[Extracted information Boundary: Start]

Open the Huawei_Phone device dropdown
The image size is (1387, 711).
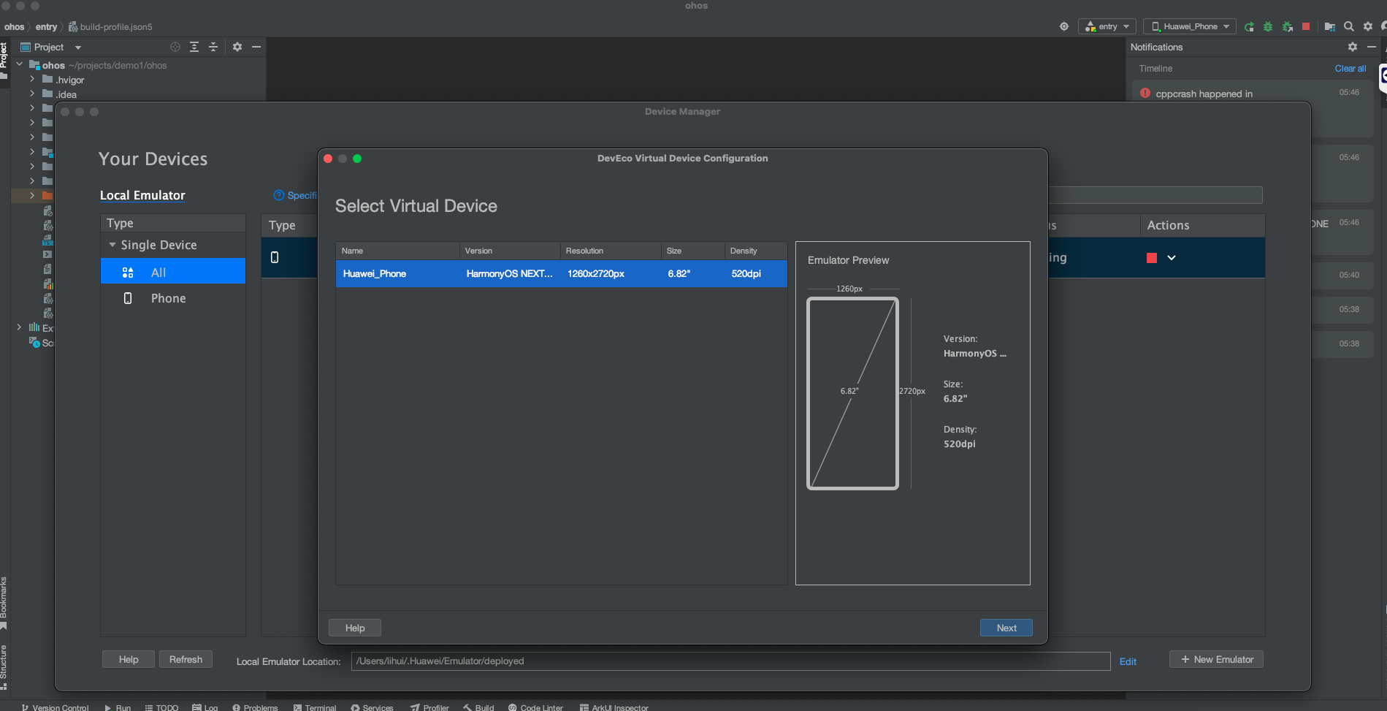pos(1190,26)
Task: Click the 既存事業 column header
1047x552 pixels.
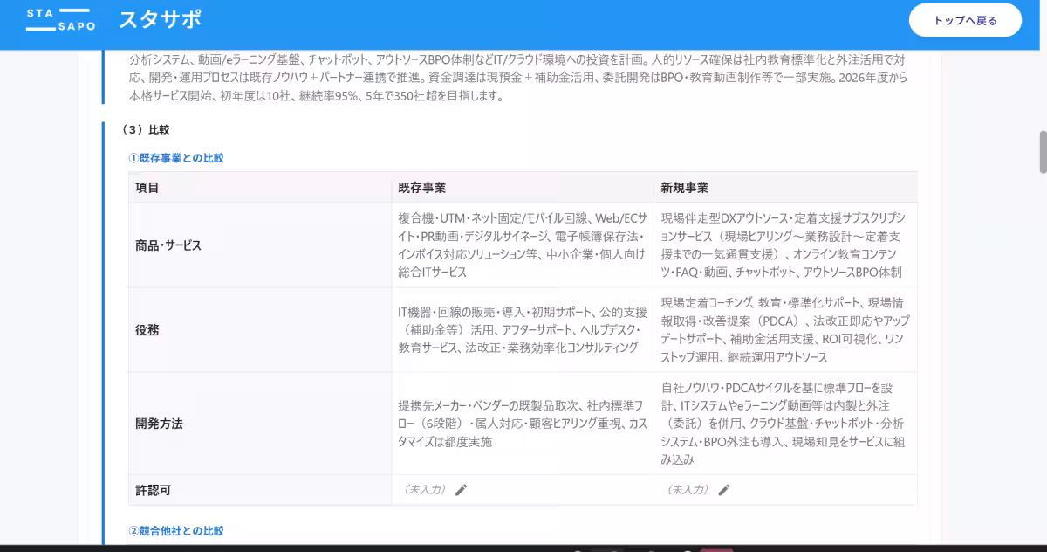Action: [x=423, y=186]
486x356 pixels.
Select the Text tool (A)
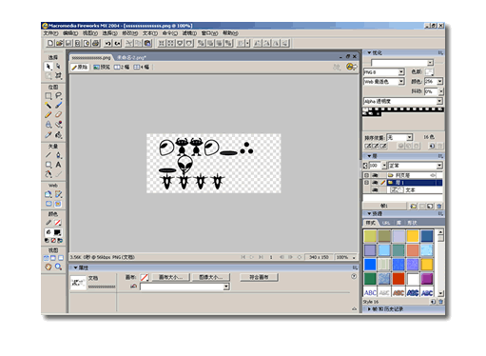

[Extracted information Boundary: End]

» How to complete this task: Make an exact copy of every entry above, but keep the pictures out of it.

» Response area:
Open the Huawei_Phone device dropdown
The image size is (1387, 711).
pos(1190,26)
Task: Click the 既存事業 column header
1047x552 pixels.
Action: [x=423, y=186]
486x356 pixels.
Select the Text tool (A)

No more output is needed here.